Sebastian had to force himself to look down at what lay on the slab before them. Rachel York had been a beautiful woman, her body long limbed and gracefully made, slim of waist and hip, with full, ripe breasts. Now her soft flesh was deadly pale, and smeared with the mud from her grave. But he could see other marks, bruises left by hard fingers digging into her wrists. More bruises, on her arms, her cheeks. And ugly slashes across her neck so deep that one might almost imagine her attacker’s objective had been to sever her neck. Reaching out, Paul Gibson untied the band around her head and her jaw fell open. Sebastian looked away.
“It would have been better if I could have examined her before she was bathed and laid out and dumped in the mud,” Paul said. “Much will have been lost.”
Sebastian didn’t like the way the small, stone-walled outbuilding smelled. Or the way it felt. He knew a sudden, driving urge to get away. “How long will it take?”
Paul Gibson reached for what looked like a butcher’s apron and tied it around his neck and waist. “I might be able to tell you something in the morning, although, of course, the full postmortem will take longer.”
Sebastian nodded, the smell of death so thick in his nostrils that each breath became a labor. He realized that Paul Gibson was looking at him strangely. “I don’t suppose you’ve heard?” said the doctor.
“Heard what?”
“This afternoon, your father walked into the Queen Square Public Office and confessed to the murder of Rachel York.”
Chapter 29
Sebastian had been about nine years old when he’d begun to realize that there was something different about him, that most people couldn’t overhear whispered conversations held in distant rooms, or read the titles of the books on the shelves of the library in the dark of the night, or from across the room.
Sometimes he wondered if most people experienced the world around them a little bit differently from their fellows, if the assumption of commonality was simply an illusion.
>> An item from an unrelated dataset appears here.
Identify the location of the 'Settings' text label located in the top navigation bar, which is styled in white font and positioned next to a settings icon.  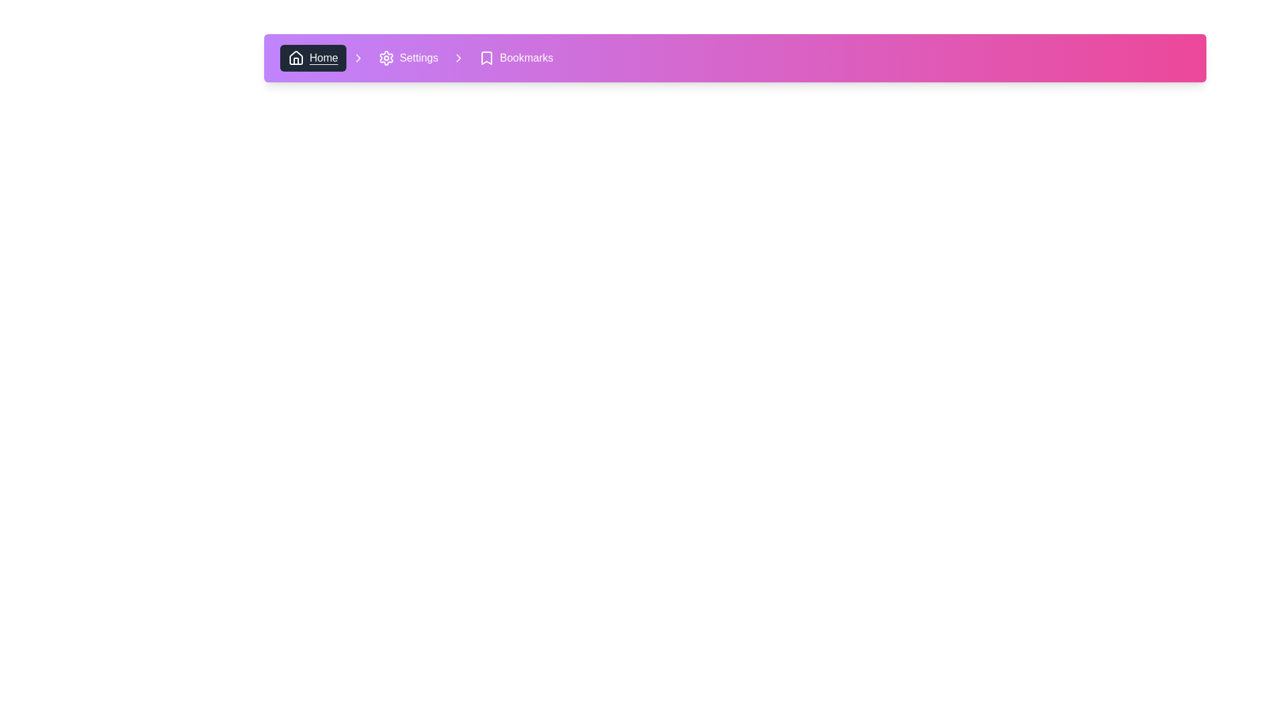
(418, 58).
Once he’d met a man who thought a yellow dog was the same color as the swath of vivid green spring grass in which the dog played, and who swore the gray cloth of his suit was blue. It had been a stray remark made by Sebastian’s sister, Amanda, that had first made Sebastian aware of the fact that most people couldn’t see colors at night, that for them, darkness reduced the world to a shading of grays through which they moved almost blind.
He’d found his ability to see in the dark particularly useful when he’d undertaken special assignments for the army during the war. He found it useful now as he slipped over the garden wall of St. Cyr House on Grosvenor Square, and crept toward the terrace.
Alistair St. Cyr, the Fifth Earl of Hendon, slept in a massive Tudor tester bed that had once belonged to the First Earl’s great-grandfather. He came awake slowly, lips pursing in his sleep, eyelids fluttering open, closed. Open.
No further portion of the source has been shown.